## Task brief
Transcribe the full listing below, word for word, without pictures.

## Provided records
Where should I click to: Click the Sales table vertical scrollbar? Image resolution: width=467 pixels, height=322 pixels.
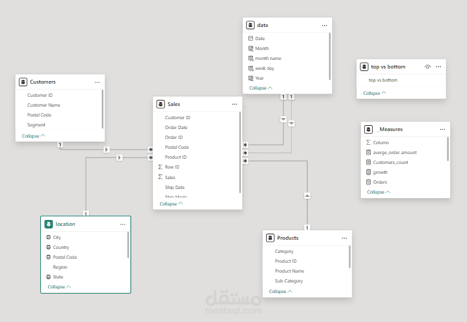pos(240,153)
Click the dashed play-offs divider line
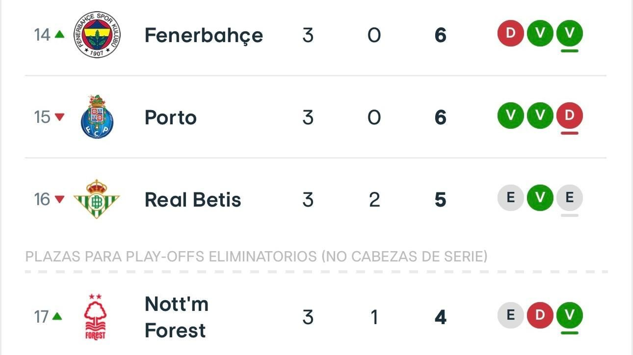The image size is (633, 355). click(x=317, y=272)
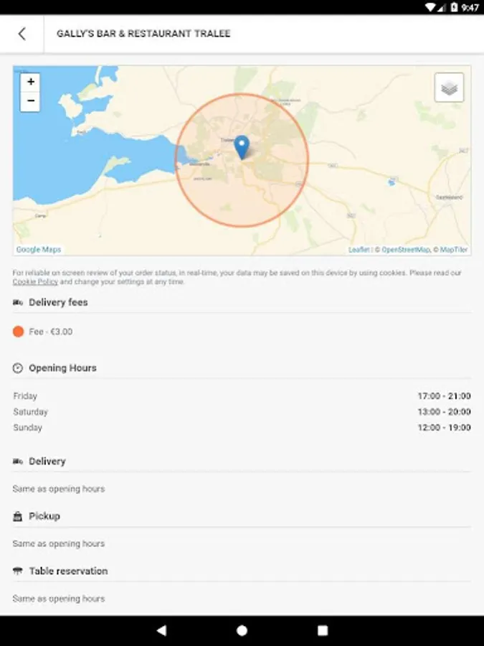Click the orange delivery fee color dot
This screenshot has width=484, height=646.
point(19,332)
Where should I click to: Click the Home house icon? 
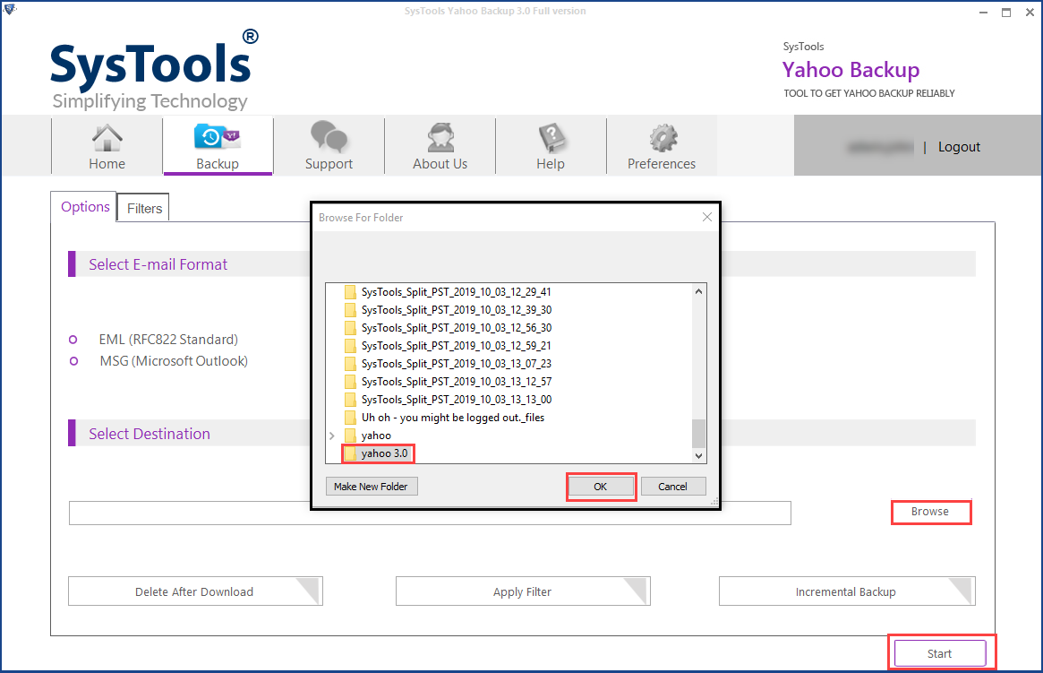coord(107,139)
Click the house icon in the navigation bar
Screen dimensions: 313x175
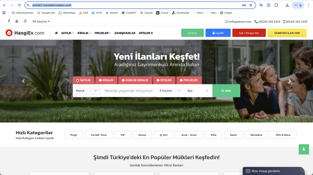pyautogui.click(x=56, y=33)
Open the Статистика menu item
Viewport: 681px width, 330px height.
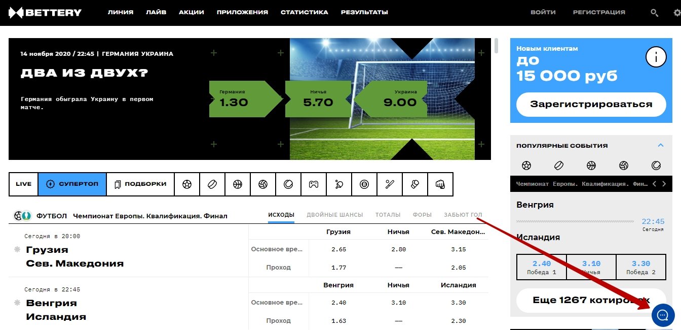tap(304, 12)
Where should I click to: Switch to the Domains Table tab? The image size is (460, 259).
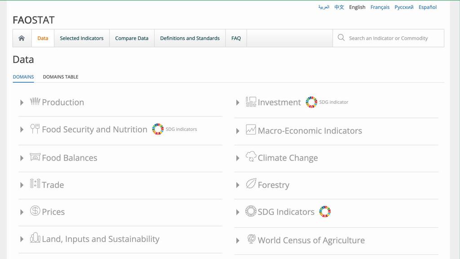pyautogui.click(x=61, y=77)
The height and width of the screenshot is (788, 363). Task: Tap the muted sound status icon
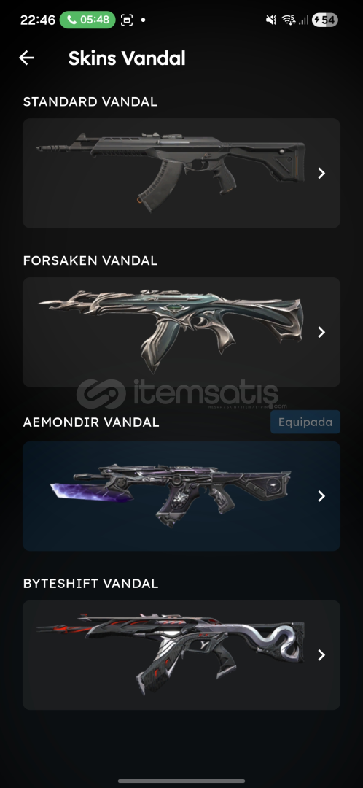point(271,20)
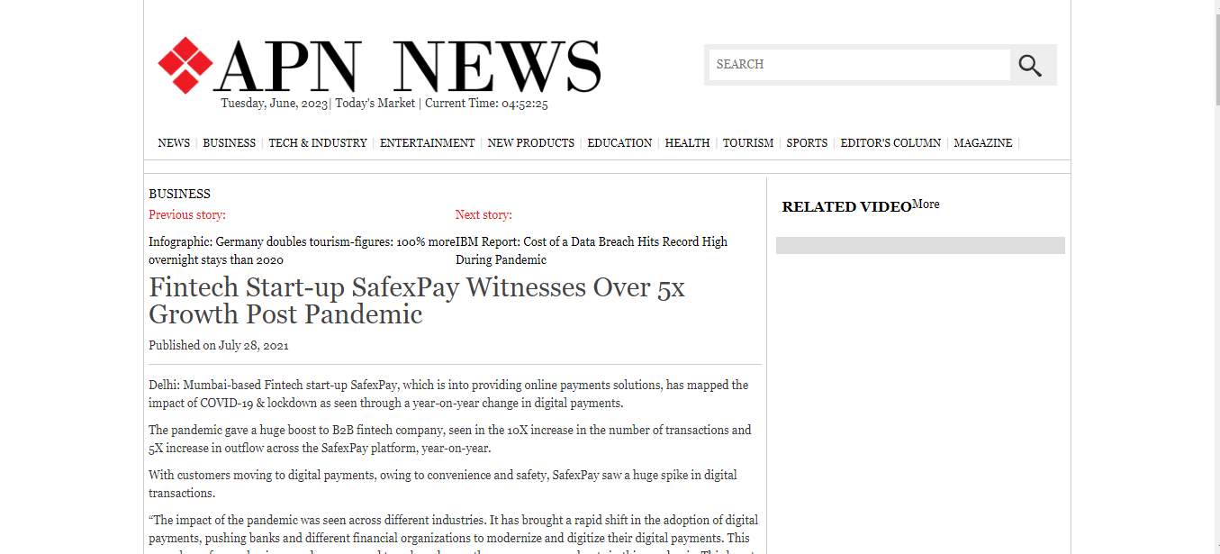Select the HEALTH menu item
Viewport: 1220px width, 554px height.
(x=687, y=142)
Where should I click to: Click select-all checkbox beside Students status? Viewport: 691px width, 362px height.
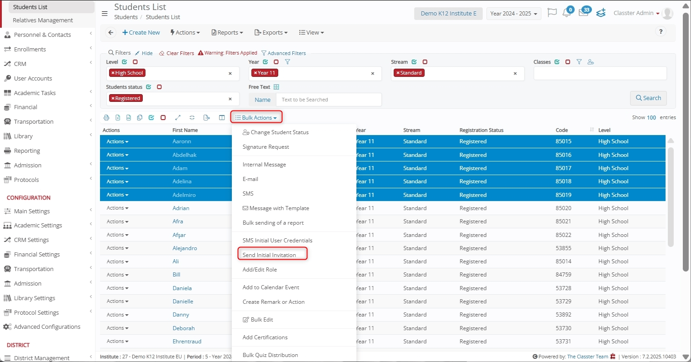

## Task answer
Where should I click to: Click the Sales table vertical scrollbar? Image resolution: width=467 pixels, height=322 pixels.
pos(240,153)
Click the dashed play-offs divider line
The image size is (633, 355). click(x=317, y=272)
Click the orange delivery fee color dot
This screenshot has width=484, height=646.
point(19,332)
Where should I click to: Click the Home house icon? 
coord(107,139)
Click the house icon in the navigation bar
Screen dimensions: 313x175
pyautogui.click(x=56, y=33)
Open the Статистика menu item
Viewport: 681px width, 330px height.
tap(304, 12)
Where should I click to: Switch to the Domains Table tab? The image size is (460, 259).
pyautogui.click(x=61, y=77)
The height and width of the screenshot is (788, 363). Task: Tap the muted sound status icon
point(271,20)
Select the HEALTH menu item
Viewport: 1220px width, 554px height.
(x=687, y=142)
Where should I click to: Click select-all checkbox beside Students status? Viewport: 691px width, 362px height.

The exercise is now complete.